The case of Naidin v Romania (38162/07, 21 October 2014) originates from one of the dark chapters of the recent history of Central and Eastern European countries. The applicant, Mr Naidin, has served for three terms in the Romanian Parliament until 2014. After his third term of service expired, he wished to return to this previous employment in the Romanian public administration. However, he was prevented from taking up this public service employment due to the Romanian Statute No. 188/1999. Its Article 50 prohibits access to the public administration to the persons that worked as collaborators of former Romanian secret police, Securitate, during the Communist regime. The applicant alleged, in particular, a violation of Articles 8 and 14 of the Convention concerning his right to protect his privacy for employment in the public administration. The third Section of the European Court of Human Rights disagreed and found no violation of the Convention. More specifically, it first noted that :
»les États ont un intérêt légitime à réguler les conditions d’emploi dans le service public. Un État démocratique est en droit d’exiger de ses fonctionnaires qu’ils soient loyaux envers les principes constitutionnels sur lesquels il s’appuie (Vogt c. Allemagne, 26 septembre 1995, § 59, série A no 323 et Sidabras et Džiautas, précité, § 52).« (para. 49)
Finally, it noted that adopted measures were not disproportionate and were necessary in democratic society :
“les perspectives professionnelles du requérant n’ont été supprimées que dans la fonction publique. Les fonctionnaires publics, a fortiori ceux qui occupent des postes à haute responsabilité, de la nature de ceux que le requérant souhaitait réintégrer, exercent une parcelle de la souveraineté de l’État. L’interdiction frappant le requérant n’est donc pas disproportionnée par rapport à l’objectif légitime de l’État de s’assurer de la loyauté des personnes chargées de la sauvegarde de l’intérêt général” (para. 54).

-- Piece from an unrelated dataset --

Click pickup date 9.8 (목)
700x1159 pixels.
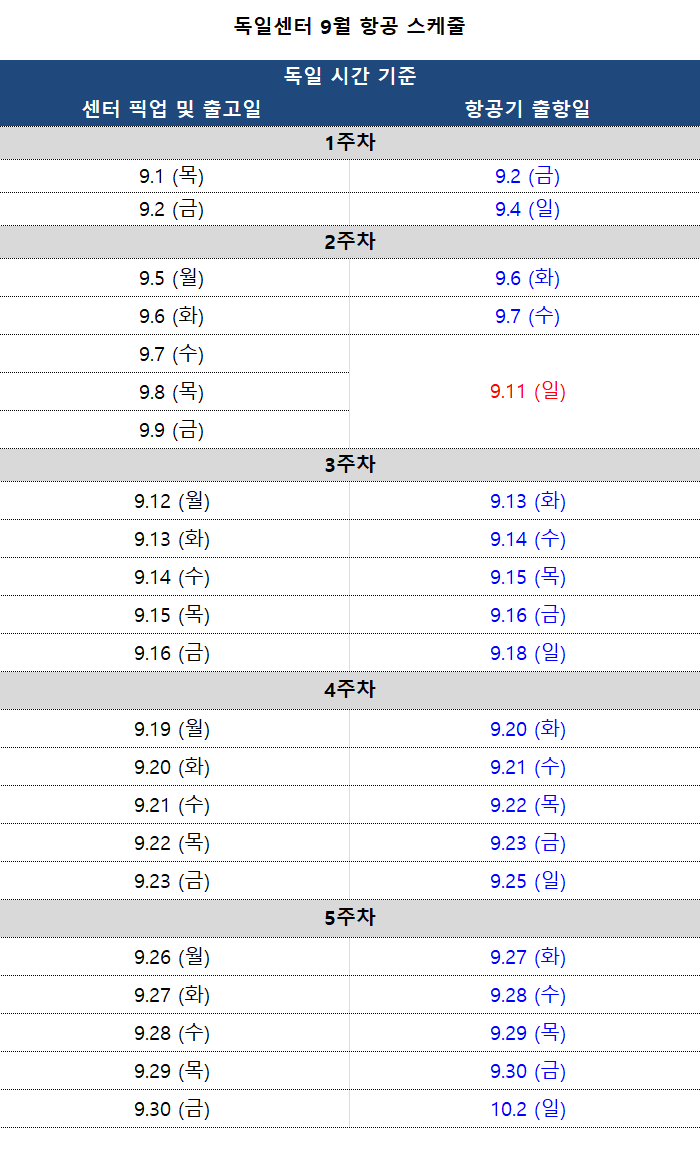click(171, 392)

This judgment should be welcomed as it affirms that states have a wide margin of appreciation in regulating the access to positions in their public administration. In this way, it is proportionate for states to prohibit access to former collaborators of secret services of the totalitarian regimes. However, this is not generally accepted standard and should not be taken for granted. Several Eastern European countries face difficulties with dealing with the totalitarian remainants of the past. Most of them have not implemented the policies of lustration as the communist oligarchs have slowly transformed themselves into post-communist elites. For these reasons old post-totalitarian elites have worked against the adoption of policies of lustration aimed at old nomenclature, which has often slowed down transition from totalitarian into democratic societies or even caused constitutional back-sliding of young liberal democracies in Central and Eastern Europe.